Леша доверял Лене во всем: что есть-пить, что надеть, куда пойти-поехать. Приятно было видеть ту любовь и заботу, которой она его окружила. Эти же отношения прослеживались и в их новом доме. Все было сделано с учетом Лешиного вкуса, пристрастий, увлечений. Ему было комфортно там.
В августе прошлого года мы были у него в гостях. Вместе с Леной они с удовольствием знакомили нас со своим хозяйством, делились планами, договаривались о встречах…
Еще эпизод. В Мюнхене Леша идет на официальную встречу-переговоры в банке. Одет удобно и просто – рубашка, вязаная кофта, полуспортивная обувь. Принципиально отлично от существующего стандарта деловой одежды. Отмечаю это. Рассказывает: в Киеве был как-то в «высоких кабинетах»; одет так же; спрашивают – что, костюма нет? Думаю – в костюме буду, как все, а так запомнят именно меня – не по форме, а по содержанию. Своим отношением к себе, людям, работе, окружающей жизни он заслужил такую память. Мы почувствовали это, когда город прощался с ним.

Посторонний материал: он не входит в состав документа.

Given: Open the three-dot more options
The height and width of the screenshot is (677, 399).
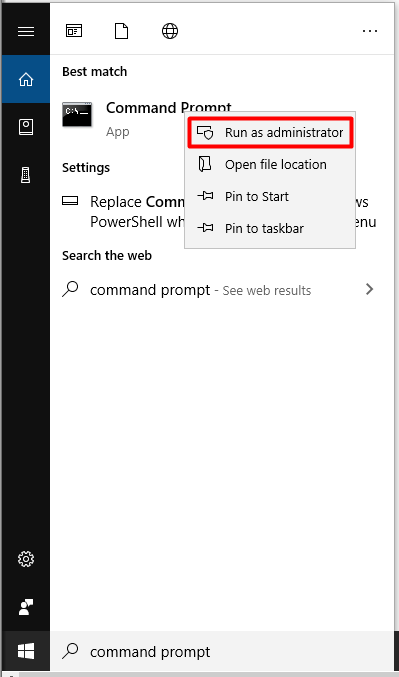Looking at the screenshot, I should coord(370,31).
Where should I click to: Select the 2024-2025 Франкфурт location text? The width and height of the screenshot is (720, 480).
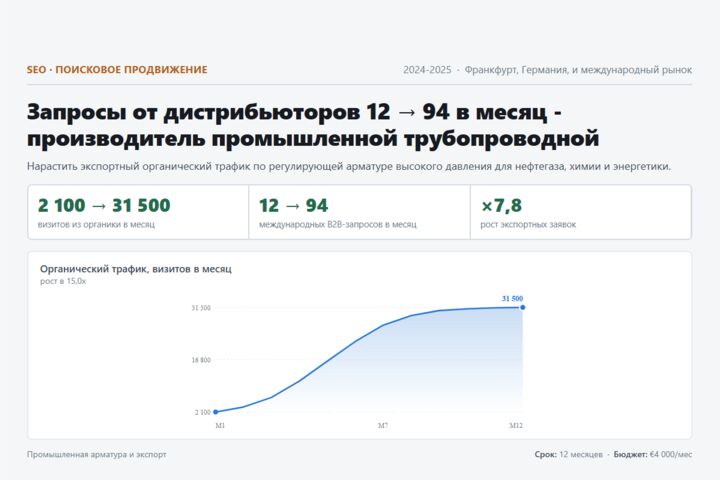[x=547, y=70]
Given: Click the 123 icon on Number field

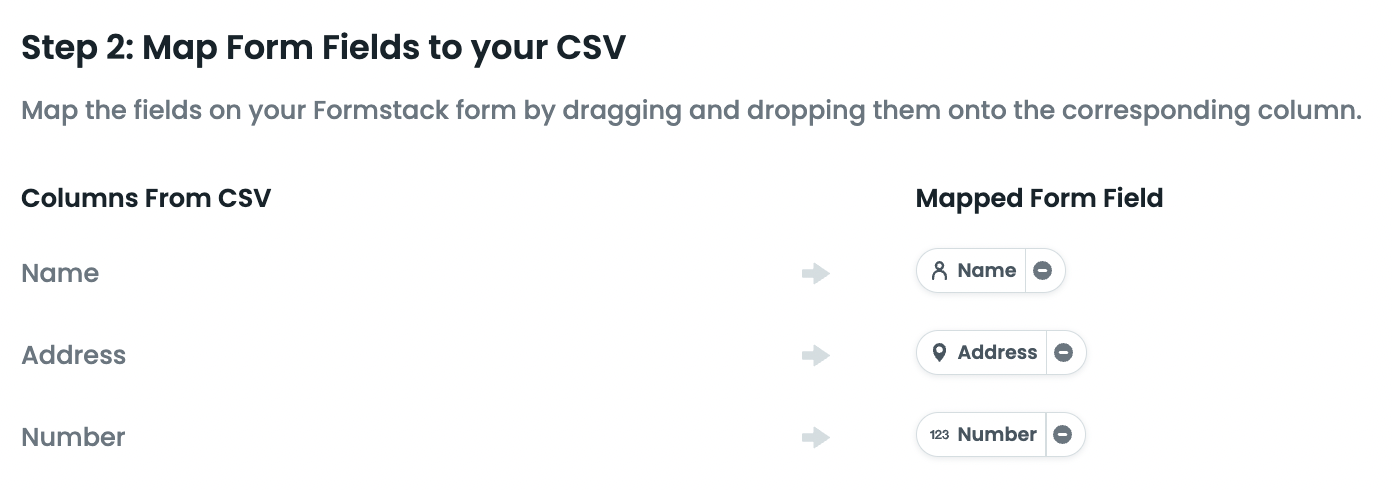Looking at the screenshot, I should [x=939, y=435].
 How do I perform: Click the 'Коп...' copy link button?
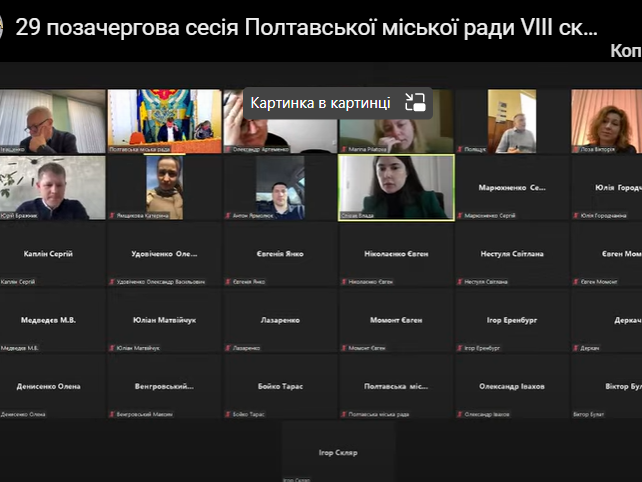(x=626, y=51)
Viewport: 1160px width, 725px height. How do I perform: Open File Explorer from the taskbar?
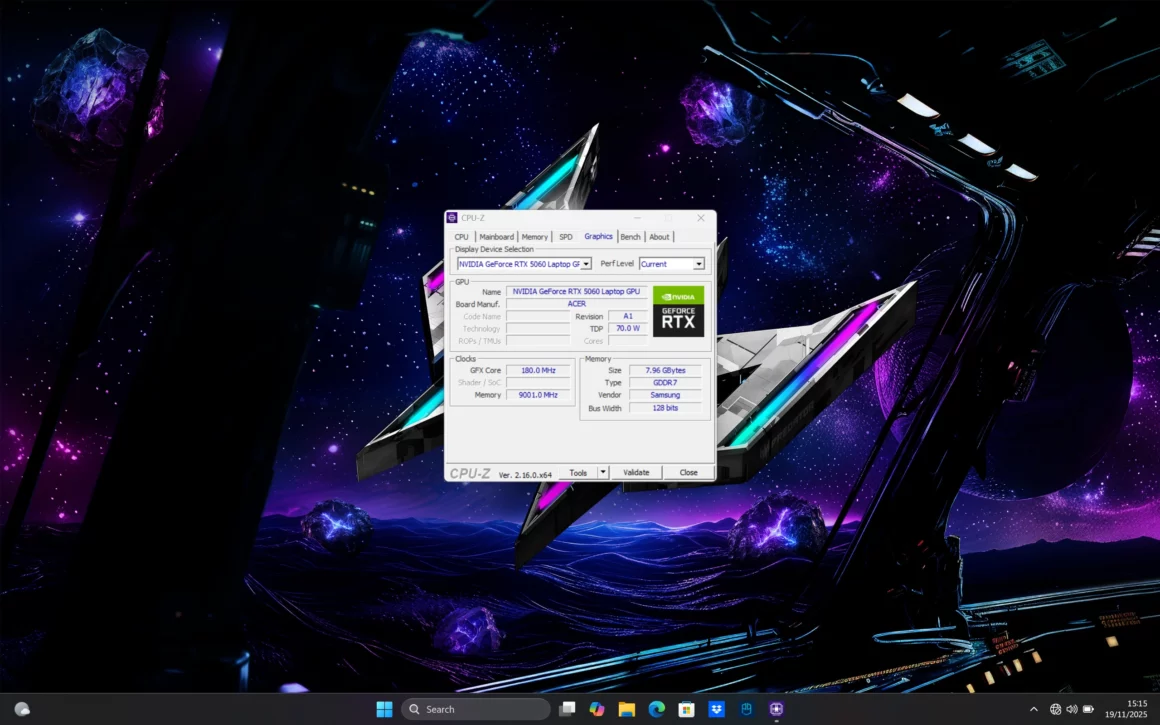[x=626, y=708]
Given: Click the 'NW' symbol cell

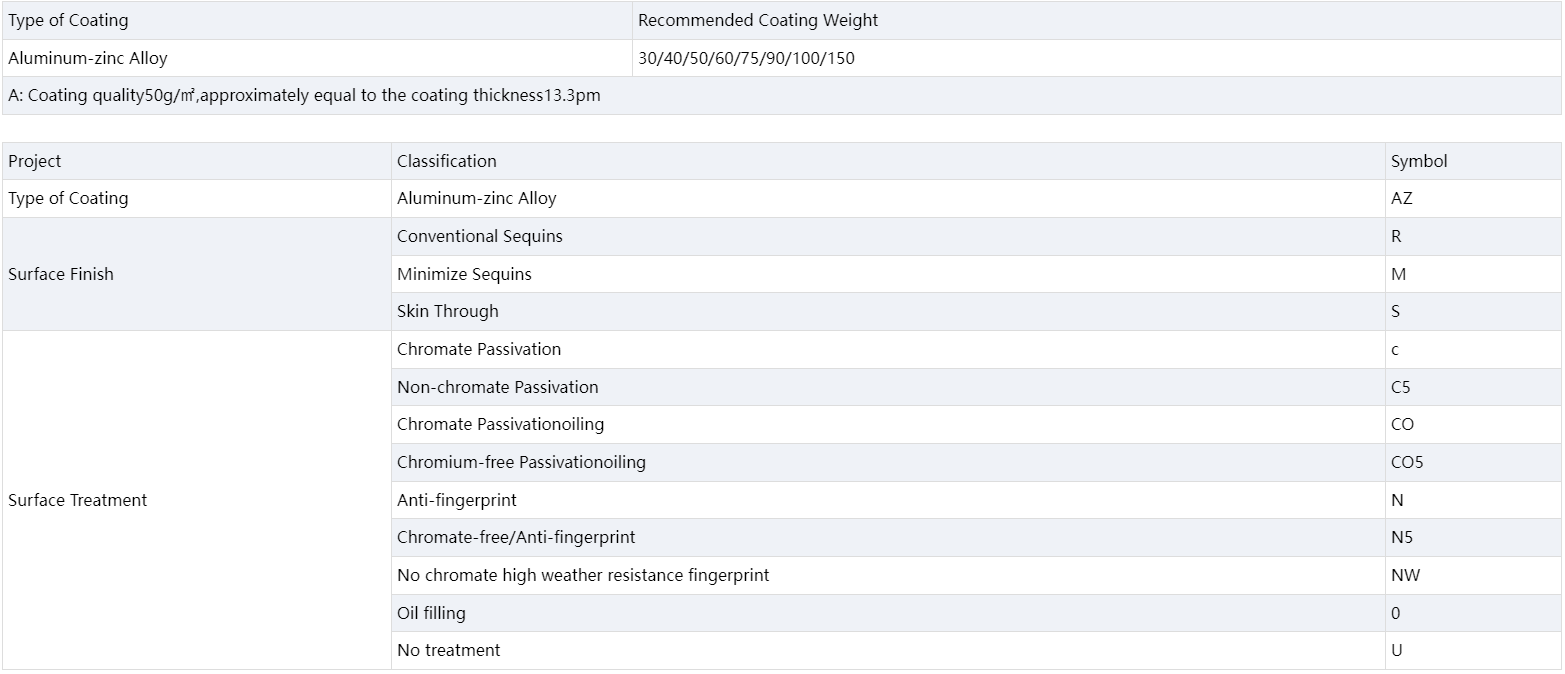Looking at the screenshot, I should click(x=1405, y=575).
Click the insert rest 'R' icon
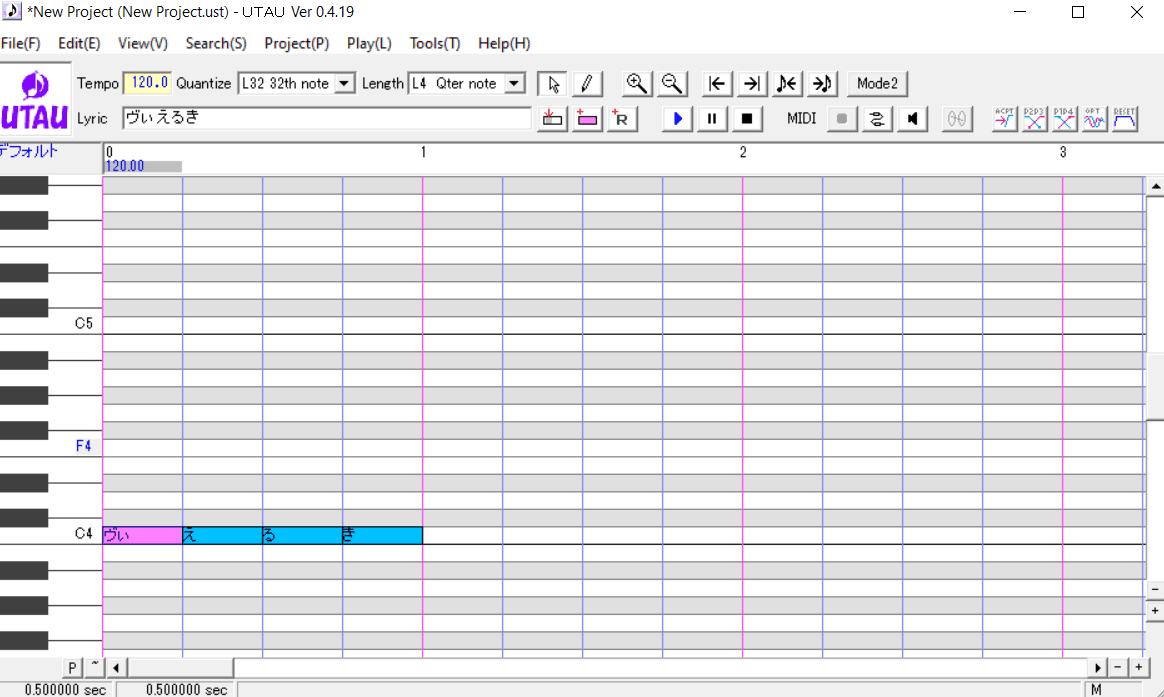Viewport: 1164px width, 697px height. pyautogui.click(x=622, y=119)
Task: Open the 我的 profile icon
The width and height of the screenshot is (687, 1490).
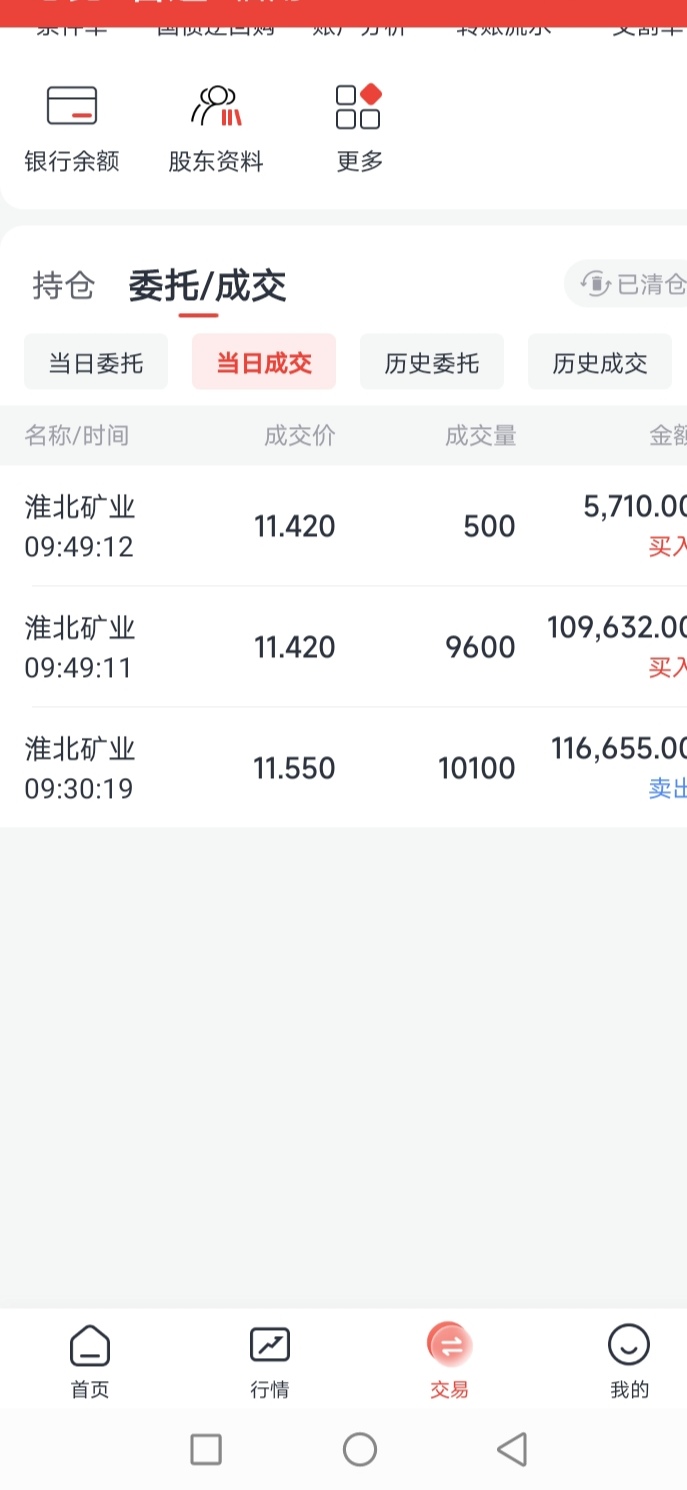Action: [x=629, y=1347]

«Будем же их помнить постоянно, как они бы помнили про нас».
Владимир Мамчич
Нас с Алексеем Михайловичем, с Лешей, книги роднили не меньше, чем горы. Он вообще выделялся начитанностью даже среди читающей альпинистской публики. В экспедициях мы не обминали ни одного книжного магазина и в городах, и в горных селах, так как по разнарядке туда отправляли литературу, за которой мы убивались в Одессе. Однажды нам сильно повезло в Душанбе. Там в «Академкниге» на полках тосковали книжки из серии «Литературные памятники». Мы их скупили на все имевшиеся деньги, но помимо этого еще и заключили с дирекцией негласный договор – из всех новых поступлений они будут нам посылать в Одессу по четыре экземпляра. Игорь Оробей, Николай Ческидов, Алексей и я выручали книжную торговлю Таджикистана не только приобретением «памятников» – в нагрузку к ним прилагалась еще и литература таджикского политиздата.
В годы зрелые, когда интерес в собственной библиотеке сужается к однойдвум полкам, Леша дал мне ключ от квартиры, доверив привести собрание книг в заранее оговоренный порядок. Я был рад видеть, что некогда подаренные мною Леше книжки занимают свое место. В частности, выуженная мною из бука на Греческой достаточно редкая теперь вещь – речи А. Вышинского на людоедских процессах тридцатых годов. Я сопоставил добротный строй его «литературных памятников» со своим и подумал, что, если бы их соединить, получилось бы впечатляющее собрание. Потом Леша мою готовность передать свою часть книг для полноты его серии оценил…
Кстати, всеядным библиофилом он не был. Как-то в порыве доброты я предложил ему прижизненное издание Льва Толстого. Леша отказался – душа не дрогнула. А вот за академическим собранием Александра Сергеевича, к которому он благоволил, мы охотились долго. И даже когда наш бук власти выдавили из Греческой площади на улицу Новосельского, это на регулярности наших посещений не сказалось. Увы, народ сдавал все, что угодно, но не Пушкина. Поэтому сторожить пришлось долго, но, в конце концов, настойчивость была вознаграждена.
Я не думал, что придет время, когда нам придется сосредоточиться на совсем другой литературе. Первым это пришлось сделать мне. В конце девяностых врачи настоятельно рекомендовали мне операцию по замене тазобедренного сустава. Иначе – недвижимость. Если это говорят человеку, который в 46 лет пробежал по Поясу Славы 100 километров за 8 часов и 9 минут, то что он должен думать и чувствовать? Под нож я ложиться не хотел, а боль требовала принимать решение, думать. И я начал постигать медицинские премудрости, не веря, что мировая наука ничего не придумала, окромя как кромсать плоть и кости. И в журнале по собаководству вычитал интересную и полезную информацию и придумал, как помочь себе. Леша эту историю знал. Теперь изобретение ветеринаров по лечению суставов стало медицинской практикой, глюкозамин и хондроитин можно купить в любой аптеке. Но это теперь. А тогда не только Леша удивлялся моей методике лечения, но и серьезные доктора. Я же вывод из своей истории сделал окончательный и неоспоримый: никто, кроме нас самих, нам не поможет. Никто не знает, на что мы способны, как можем мобилизовать свою волю. Путешествие по медицинскому книжному миру убедило меня и в том, что воля и характер значат не меньше, если не больше, чем самые эффективные лекарства.